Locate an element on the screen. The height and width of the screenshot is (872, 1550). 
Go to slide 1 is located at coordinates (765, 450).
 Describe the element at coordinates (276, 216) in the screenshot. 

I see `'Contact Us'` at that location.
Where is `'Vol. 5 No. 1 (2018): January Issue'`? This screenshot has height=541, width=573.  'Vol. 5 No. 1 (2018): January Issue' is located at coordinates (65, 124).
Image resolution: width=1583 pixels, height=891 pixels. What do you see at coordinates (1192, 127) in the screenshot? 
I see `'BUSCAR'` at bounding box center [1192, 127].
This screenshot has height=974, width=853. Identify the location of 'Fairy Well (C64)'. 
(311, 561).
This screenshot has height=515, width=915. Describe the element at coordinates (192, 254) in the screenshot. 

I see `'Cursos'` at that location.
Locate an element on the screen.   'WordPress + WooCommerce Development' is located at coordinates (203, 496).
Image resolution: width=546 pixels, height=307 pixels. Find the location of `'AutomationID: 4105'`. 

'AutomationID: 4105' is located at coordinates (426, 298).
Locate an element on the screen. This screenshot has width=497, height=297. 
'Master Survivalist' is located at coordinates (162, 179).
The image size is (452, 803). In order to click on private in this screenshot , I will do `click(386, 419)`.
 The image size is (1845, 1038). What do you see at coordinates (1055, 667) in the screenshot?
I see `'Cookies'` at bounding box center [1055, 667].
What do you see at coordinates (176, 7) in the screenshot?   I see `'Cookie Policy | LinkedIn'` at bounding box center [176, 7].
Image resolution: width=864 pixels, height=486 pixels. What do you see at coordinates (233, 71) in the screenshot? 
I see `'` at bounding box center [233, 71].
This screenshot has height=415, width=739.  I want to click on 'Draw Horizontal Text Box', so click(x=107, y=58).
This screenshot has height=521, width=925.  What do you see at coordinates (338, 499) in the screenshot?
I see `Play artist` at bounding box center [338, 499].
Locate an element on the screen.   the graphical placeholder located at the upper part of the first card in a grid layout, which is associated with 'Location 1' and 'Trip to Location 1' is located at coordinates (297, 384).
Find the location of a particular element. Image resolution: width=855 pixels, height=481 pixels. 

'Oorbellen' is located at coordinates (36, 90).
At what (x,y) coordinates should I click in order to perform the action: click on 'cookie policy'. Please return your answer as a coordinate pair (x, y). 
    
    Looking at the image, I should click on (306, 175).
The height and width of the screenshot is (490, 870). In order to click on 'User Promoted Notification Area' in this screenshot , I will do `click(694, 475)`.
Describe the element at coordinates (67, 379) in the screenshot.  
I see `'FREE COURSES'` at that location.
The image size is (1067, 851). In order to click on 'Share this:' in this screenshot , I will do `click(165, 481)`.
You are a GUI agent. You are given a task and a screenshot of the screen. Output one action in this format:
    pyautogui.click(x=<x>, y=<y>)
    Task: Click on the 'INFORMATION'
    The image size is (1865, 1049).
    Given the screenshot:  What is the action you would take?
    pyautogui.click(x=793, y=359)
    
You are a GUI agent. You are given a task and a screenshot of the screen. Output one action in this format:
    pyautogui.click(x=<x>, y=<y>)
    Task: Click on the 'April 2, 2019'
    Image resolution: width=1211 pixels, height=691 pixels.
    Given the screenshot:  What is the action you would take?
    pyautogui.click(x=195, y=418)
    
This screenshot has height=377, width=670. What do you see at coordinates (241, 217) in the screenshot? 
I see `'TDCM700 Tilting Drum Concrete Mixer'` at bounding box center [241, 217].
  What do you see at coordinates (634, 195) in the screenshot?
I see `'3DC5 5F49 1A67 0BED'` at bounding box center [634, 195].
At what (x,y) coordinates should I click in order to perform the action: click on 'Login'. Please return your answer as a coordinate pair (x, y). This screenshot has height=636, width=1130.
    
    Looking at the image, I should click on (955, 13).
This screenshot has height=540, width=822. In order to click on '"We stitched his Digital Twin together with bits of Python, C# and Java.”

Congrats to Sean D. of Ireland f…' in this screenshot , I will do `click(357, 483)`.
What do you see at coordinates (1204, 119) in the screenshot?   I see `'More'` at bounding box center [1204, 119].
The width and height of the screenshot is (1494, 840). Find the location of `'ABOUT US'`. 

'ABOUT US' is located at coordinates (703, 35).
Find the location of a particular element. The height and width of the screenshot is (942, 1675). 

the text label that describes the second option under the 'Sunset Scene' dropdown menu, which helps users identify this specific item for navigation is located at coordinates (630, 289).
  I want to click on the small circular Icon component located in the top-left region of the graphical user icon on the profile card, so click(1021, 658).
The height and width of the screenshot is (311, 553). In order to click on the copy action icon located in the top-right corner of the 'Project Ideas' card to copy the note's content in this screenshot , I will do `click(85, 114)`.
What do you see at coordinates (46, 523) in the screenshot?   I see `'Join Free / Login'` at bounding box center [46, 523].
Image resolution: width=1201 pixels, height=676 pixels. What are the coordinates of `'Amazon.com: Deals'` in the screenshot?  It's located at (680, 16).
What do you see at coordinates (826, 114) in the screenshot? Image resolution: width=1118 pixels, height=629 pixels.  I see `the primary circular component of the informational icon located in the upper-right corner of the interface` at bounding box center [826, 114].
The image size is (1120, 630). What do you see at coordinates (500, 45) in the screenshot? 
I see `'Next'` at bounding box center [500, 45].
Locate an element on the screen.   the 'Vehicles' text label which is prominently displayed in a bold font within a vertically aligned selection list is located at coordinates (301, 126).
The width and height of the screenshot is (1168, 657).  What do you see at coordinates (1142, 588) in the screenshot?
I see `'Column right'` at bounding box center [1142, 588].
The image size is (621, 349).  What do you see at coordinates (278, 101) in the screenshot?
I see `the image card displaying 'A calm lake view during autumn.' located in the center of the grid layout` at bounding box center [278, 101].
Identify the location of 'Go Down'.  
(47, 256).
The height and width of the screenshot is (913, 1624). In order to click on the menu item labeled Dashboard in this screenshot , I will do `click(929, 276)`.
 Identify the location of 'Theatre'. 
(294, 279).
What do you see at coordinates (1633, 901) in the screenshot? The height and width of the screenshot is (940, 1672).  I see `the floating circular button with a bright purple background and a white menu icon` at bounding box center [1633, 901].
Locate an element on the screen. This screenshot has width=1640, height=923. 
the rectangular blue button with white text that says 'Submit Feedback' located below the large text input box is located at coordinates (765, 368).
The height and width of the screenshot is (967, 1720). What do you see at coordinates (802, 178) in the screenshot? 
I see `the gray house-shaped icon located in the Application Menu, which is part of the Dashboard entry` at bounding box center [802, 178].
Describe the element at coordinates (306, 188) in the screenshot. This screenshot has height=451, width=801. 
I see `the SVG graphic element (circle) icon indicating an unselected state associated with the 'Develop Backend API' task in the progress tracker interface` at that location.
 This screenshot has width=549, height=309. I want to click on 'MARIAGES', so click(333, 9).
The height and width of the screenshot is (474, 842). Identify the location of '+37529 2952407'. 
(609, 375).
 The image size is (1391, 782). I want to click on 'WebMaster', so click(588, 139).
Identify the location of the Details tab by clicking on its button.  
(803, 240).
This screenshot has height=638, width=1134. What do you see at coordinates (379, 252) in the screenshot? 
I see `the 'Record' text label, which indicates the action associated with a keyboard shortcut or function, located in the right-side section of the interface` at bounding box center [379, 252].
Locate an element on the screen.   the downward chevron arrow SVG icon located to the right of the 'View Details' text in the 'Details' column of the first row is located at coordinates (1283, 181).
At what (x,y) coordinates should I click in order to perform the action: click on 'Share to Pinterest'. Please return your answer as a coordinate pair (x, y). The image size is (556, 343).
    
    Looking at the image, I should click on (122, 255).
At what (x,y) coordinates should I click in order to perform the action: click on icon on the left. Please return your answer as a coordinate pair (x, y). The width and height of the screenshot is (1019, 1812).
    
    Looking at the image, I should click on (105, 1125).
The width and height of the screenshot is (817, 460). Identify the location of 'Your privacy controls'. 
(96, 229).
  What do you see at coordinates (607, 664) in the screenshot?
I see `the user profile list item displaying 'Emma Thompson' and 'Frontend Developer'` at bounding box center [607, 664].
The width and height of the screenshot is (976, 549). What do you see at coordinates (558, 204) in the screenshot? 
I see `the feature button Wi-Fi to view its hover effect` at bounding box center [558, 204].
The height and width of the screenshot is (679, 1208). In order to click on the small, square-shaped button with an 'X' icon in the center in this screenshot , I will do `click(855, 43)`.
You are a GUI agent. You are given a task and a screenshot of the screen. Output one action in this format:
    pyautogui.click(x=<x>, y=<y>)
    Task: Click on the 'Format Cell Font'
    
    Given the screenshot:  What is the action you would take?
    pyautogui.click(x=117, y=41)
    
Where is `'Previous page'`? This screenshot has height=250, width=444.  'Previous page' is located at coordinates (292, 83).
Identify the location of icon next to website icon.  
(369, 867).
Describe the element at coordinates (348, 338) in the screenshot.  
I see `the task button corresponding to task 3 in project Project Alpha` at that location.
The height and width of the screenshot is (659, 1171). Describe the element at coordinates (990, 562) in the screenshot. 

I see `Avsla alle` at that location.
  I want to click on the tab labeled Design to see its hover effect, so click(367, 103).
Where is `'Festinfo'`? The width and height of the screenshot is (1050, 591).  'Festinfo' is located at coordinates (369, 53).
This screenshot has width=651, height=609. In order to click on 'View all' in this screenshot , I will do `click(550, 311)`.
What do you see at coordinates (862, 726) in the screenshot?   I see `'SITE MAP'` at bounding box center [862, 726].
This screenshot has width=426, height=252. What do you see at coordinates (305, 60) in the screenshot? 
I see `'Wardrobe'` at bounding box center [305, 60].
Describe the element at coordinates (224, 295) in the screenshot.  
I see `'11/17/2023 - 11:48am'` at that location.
————————
O QUE FAZER: Organize em lista numerada, sem as linhas em branco, o trecho dos registros que vai da linha que contém "This screenshot has height=974, width=853." até a linha que contém "coordinates (36, 90).", incluindo as duas.

RESPOSTA DO EXERCÍCIO:
1. This screenshot has height=974, width=853. Identify the location of 'Fairy Well (C64)'. 
2. (311, 561).
3. This screenshot has height=515, width=915. Describe the element at coordinates (192, 254) in the screenshot. 
4. I see `'Cursos'` at that location.
5. Locate an element on the screen.   'WordPress + WooCommerce Development' is located at coordinates (203, 496).
6. Image resolution: width=546 pixels, height=307 pixels. Find the location of `'AutomationID: 4105'`. 
7. 'AutomationID: 4105' is located at coordinates (426, 298).
8. Locate an element on the screen. This screenshot has width=497, height=297. 
9. 'Master Survivalist' is located at coordinates (162, 179).
10. The image size is (452, 803). In order to click on private in this screenshot , I will do `click(386, 419)`.
11.  The image size is (1845, 1038). What do you see at coordinates (1055, 667) in the screenshot?
12. I see `'Cookies'` at bounding box center [1055, 667].
13. What do you see at coordinates (176, 7) in the screenshot?   I see `'Cookie Policy | LinkedIn'` at bounding box center [176, 7].
14. Image resolution: width=864 pixels, height=486 pixels. What do you see at coordinates (233, 71) in the screenshot? 
15. I see `'` at bounding box center [233, 71].
16. This screenshot has height=415, width=739.  I want to click on 'Draw Horizontal Text Box', so click(x=107, y=58).
17. This screenshot has height=521, width=925.  What do you see at coordinates (338, 499) in the screenshot?
18. I see `Play artist` at bounding box center [338, 499].
19. Locate an element on the screen.   the graphical placeholder located at the upper part of the first card in a grid layout, which is associated with 'Location 1' and 'Trip to Location 1' is located at coordinates (297, 384).
20. Find the location of a particular element. Image resolution: width=855 pixels, height=481 pixels. 
21. 'Oorbellen' is located at coordinates (36, 90).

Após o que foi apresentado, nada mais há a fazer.